Bill Bratton on poisonous mail: "Ricin is probably one of the worst ways to try and kill somebody"

On a day which saw a potentially dangerous pro-gun letter intercepted prior to reaching the president, and on the heels of a similar correspondence having been sent to New York City mayor Michael Bloomberg, on Thursday evening "Piers Morgan Live" invited Bill Bratton to share his incomparable brand of professional insight and perspective.

Formerly the top cop in Boston, New York and Los Angeles, Bratton shared some of the conclusions he's drawn regarding the goals of the malicious mailer:

"It's intended, I think, to attract publicity which it certainly is, intended to potentially intimidate, but quite clearly the president and the mayor are not going to be intimidated by it," he told Piers Morgan. "Ricin is probably one of the worst ways to try and kill somebody.

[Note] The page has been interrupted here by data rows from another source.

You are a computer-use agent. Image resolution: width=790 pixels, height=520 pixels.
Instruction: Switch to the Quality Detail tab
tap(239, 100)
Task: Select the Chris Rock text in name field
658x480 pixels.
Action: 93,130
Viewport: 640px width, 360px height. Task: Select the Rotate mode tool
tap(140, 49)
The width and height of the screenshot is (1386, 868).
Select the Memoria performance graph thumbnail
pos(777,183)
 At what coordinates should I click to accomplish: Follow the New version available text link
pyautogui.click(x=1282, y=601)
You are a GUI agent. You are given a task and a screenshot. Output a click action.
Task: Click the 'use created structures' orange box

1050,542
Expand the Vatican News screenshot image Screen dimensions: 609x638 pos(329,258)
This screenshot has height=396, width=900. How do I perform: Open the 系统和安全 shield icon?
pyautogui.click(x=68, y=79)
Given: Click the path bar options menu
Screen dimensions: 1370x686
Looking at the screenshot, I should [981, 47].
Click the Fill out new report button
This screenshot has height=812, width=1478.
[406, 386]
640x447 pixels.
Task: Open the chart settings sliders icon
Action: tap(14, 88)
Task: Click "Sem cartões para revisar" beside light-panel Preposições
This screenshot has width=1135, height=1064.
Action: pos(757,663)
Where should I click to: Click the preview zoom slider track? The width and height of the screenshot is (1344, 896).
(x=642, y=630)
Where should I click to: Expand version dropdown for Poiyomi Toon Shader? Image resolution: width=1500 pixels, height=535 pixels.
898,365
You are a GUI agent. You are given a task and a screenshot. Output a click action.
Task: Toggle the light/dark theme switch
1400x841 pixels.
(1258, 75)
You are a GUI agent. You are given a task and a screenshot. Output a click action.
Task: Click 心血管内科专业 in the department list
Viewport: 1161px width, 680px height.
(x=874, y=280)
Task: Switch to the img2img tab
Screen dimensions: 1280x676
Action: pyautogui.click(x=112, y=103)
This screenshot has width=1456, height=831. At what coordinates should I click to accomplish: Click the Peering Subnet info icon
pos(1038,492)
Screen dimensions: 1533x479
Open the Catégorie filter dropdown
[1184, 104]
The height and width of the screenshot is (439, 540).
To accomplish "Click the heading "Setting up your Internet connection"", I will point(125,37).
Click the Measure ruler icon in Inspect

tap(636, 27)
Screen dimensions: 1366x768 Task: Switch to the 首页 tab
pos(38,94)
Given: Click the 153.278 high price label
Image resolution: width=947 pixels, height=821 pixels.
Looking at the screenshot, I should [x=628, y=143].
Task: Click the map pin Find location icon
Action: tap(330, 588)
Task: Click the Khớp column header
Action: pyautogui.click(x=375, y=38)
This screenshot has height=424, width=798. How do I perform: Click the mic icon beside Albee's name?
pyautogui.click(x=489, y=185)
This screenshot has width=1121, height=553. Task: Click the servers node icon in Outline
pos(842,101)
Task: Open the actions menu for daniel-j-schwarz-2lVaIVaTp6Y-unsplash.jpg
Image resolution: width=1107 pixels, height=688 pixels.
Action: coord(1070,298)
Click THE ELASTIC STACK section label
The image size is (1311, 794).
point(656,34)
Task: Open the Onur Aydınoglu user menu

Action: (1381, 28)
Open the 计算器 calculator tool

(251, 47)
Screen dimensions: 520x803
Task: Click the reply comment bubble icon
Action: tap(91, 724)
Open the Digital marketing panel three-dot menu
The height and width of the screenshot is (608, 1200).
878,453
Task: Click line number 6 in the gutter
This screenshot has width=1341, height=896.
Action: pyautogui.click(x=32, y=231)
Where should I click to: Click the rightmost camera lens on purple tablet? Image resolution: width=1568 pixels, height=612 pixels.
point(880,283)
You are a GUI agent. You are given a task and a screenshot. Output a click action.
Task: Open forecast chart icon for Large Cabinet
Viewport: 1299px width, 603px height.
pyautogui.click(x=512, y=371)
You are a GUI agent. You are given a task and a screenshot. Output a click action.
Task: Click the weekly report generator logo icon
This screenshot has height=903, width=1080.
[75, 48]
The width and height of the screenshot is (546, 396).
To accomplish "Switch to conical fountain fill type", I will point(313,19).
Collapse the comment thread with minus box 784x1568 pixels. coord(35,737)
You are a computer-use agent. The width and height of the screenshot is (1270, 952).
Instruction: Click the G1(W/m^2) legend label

So, I don't see it as a real threat in the sense of an actual capability to kill. But rather, to intimidate, and attract publicity."

As part of Thursday's primetime interview, the 65-year-old known for his zero tolerance policing style expressed concern at the ways in which the digital age has made it harder to contain those wishing to do harm:

"The internet, the social media, if you will, has changed the complexity of what law enforcement has to deal with relative to potential threats," said Bratton. "People I'm sure that are watching these newscasts are going to go rushing to their computers, look it up, and see that there's instructions on how to make it [ricin.] It just makes it much more complex for law enforcement."

Watch the clip, and listen to the interview, as Bratton further explains the dangers created when "wanna-bes" use a never-ending supply of information to intimidate and cause fear.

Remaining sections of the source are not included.